Любопытно сравнить Гюго с таким его великим современником, как рано умерший Джон Китс (1795—1821). Стихи последнего перенасыщены словами, которые помечаются как «архаичные», «поэтические», «устарелые», порой — «диалектные». Ничего подобного во французском нет. Это представляет серьёзный вызов для поэта, который вынужден творить из имеющегося скудного материала. При ограниченности словаря на первое место выходит умение заставить играть новым блеском привычное слово, придав ему неожиданное значение или объединив с другими в сочную метафору. Там, где Китс просто использовал всё богатство английской лексики, Гюго был принуждён изворачиваться, пользуясь имеющимися скромными средствами. Правда, он пытался расширить возможности, употребляя забытые термины, например, названия деталей рыцарского снаряжения. Другим способом звукового расширения языка стало использование иноязычных имён собственных. А чтобы их употреблять, их надо знать. Гюго это удалось посредством жадного чтения, к которому он приохотился с детства, поглощая книги в кабинете чтения — нечто вроде платной библиотеки, куда они с братом ходили за книгами для матери.
От латыни литературный французский унаследовал и точность, и краткость выражений. Поэзии это грозило переходом в рифмованную прозу, если стихи сочинял не гений наподобие Расина или Лафонтена. Ритмическую бедность языка (ударение всегда на последний слог) Буало со товарищи пытались преодолеть усложнением правил рифмовки, введением ряда запретов, например на сочетание гласных в следующих друг за другом словах. В некоторых разрешалось произносить непроизносимые в обычной речи гласные окончания. Но в целом к началу XIX века французский стих отличался монотонностью и однообразием, преобладал так называемый александрийский стих — 12 слогов в строке, рифмовка
Французская письменность, как и английская, — традиционная, что означает почти полный разрыв между написанием и произношением. Для неё важно показать не как слово оглашается сейчас, а от какого корня оно происходит. Для поэтов это означало ориентироваться не только на звучание, но и на написание слова, что порождало ещё ряд запретов (при множестве омонимов во французском, одинаково звучащие слова запрещено было рифмовать, если они писались по-разному).
К тому времени, когда Виктор Гюго начал знакомиться со стихосложением, Франция уже более ста лет не знала великого поэта. Андре Шенье, казнённый в революцию, мог считаться таковым, но его стихи были опубликованы лишь в 1819 году, когда Гюго уже вполне сформировался как пиит. Известные нам по Пушкину Экушар-Лебрен, Делиль и прочие авторитеты того времени представляли собой второстепенных эпигонов классицизма.

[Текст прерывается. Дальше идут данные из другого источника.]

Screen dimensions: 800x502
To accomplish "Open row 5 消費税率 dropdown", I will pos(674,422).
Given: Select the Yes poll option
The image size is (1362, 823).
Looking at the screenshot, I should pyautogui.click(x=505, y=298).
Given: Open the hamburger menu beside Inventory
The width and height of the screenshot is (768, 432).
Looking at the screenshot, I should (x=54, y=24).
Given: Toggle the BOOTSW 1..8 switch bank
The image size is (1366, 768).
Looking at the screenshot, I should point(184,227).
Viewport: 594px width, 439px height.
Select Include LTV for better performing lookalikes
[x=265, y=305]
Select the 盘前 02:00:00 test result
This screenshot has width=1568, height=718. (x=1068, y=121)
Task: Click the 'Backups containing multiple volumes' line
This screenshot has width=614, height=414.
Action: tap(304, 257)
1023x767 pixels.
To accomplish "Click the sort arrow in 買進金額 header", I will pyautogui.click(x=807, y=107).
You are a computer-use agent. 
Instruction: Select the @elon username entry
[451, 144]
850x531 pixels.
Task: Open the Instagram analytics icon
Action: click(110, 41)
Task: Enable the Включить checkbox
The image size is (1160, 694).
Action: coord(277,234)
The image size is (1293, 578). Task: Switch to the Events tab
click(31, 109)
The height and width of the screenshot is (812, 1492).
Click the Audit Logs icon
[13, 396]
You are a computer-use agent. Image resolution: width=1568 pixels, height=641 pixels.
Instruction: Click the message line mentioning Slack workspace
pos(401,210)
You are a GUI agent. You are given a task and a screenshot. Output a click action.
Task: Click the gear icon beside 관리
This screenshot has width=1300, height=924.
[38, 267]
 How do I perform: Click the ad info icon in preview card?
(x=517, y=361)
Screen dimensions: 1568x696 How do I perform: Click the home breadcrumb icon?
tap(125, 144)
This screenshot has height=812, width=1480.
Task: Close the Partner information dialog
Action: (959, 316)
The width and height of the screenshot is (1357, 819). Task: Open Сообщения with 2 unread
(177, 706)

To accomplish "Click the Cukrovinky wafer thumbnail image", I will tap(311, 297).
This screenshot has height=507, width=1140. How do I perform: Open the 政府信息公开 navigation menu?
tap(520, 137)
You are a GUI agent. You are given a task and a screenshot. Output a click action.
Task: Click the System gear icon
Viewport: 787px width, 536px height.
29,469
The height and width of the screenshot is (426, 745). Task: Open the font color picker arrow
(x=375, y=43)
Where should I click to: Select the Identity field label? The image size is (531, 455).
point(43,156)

Поэзия явно находилась в тупике. Впрочем, она пребывала в нём и весь предшествующий XVIII век, век прозы. Правила классицизма, благотворные в предшествующем столетии, выродились в узколобое педантство. Тот же Вольтер писал бесконечные трагедии, поэмы и послания, в которых не было никакого живого чувства, в отличие от его прозы.
Если Германия и Англия совершили к тому времени грандиозный скачок в литературе, у них появились и Гёте с Шиллером, старшие (Вордсворт и Кольридж) и младшие (Байрон, Шелли, Китс) романтики, а также не признанные при жизни Гельдерлин и Блейк, то Франция никем, за исключением Шатобриана (и то — прозаика), похвастаться не могла. Её слава передовой нации в XVIII веке, веке Просвещения, сыграла с ней плохую шутку, способствовав консервации наихудших приёмов классицизма. Французская поэзия коснела в своём самодовольстве и затхлости.
Впрочем, для острого ума мальчика латинская и французская классика представляла собой бесценное сокровище, углубляясь в которое можно было не замечать ничтожества настоящего. Как писал впоследствии Гюго, его любимыми спутниками на всю жизнь остались Вергилий и Тацит. Первый привлекал его своим сжатым и сильным стихом, широтой поэтического дыхания, с которой тот описывал и воинские подвиги, и прелести сельской жизни. «Энеида» — национальный эпос римлян — представляла собой образец для последующих эпопей в европейской литературе. Тацит, магистрат и историк, создал непревзойдённые образцы исторической прозы, с лапидарными, но яркими характеристиками героев и злодеев. Не мог Ларивьер не познакомить его и с другом Вергилия — мудрецом Горацием, а также с Овидием и другими поэтами Рима. Греческого же языка касались поверхностно, и Гюго в нём силён не был.